Support for Apache Spark 2.0 and backwards compatibility with all previous versions.

The ability to run Apache Spark and Scala through H2O's Flow UI.

Support for the Apache Zeppelin notebook.

H2O feature improvements and visualizations for MLlib algorithms, including the ability to score feature importance.

Visual intelligence for Apache Spark.

The ability to build Ensembles using H2O plus MLlib algorithms.

The power to export MLlib models as POJOs (Plain Old Java Objects), which can be easily run on commodity hardware.

A toolchain for building machine learning pipelines on Apache Spark

 H2O.ai's Director of Marketing, Vinod Iyengar (shown above), told us the following in our interview with him:

"Being open source is the core of who we are at H2O.ai. Open source doesn’t just describe our product offerings, but also our philosophy towards our customers and community. Our machine learning platform H2O and Sparkling Water, our package for Spark, are completely open source and fully available for download at http://www.h2o.ai/download."
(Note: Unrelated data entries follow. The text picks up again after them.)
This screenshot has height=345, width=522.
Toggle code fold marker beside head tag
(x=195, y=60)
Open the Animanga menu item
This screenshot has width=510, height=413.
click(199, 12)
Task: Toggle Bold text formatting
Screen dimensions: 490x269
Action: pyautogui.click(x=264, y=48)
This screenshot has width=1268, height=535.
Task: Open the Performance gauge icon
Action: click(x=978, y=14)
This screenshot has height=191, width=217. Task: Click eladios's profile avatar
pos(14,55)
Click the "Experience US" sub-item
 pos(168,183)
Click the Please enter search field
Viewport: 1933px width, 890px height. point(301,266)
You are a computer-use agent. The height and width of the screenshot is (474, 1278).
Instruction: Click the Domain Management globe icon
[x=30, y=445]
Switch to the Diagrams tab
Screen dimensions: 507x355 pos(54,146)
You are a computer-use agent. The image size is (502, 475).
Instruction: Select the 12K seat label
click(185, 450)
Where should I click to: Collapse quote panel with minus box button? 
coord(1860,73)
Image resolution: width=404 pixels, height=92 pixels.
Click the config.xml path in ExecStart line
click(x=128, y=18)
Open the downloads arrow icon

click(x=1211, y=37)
"Code is truly getting commoditized and the only defensible asset is community. The relationships we have with our customers are also deepened due to the open source nature of our products. Because H2O and Sparkling Water are open source, our customers are also our community. They take part in H2O not just as consumers, but as developers as well."

 Notably, H2O.ai is also working on a data science hub called Steam, which will eliminate all the DevOps work required to build and deploy artificial intelligence models. With Steam, developers and data scientists will be encouraged to compare models across teams and take them into production without the need for heavy engineering work on the backend. We will follow up on Steam in a post to come soon.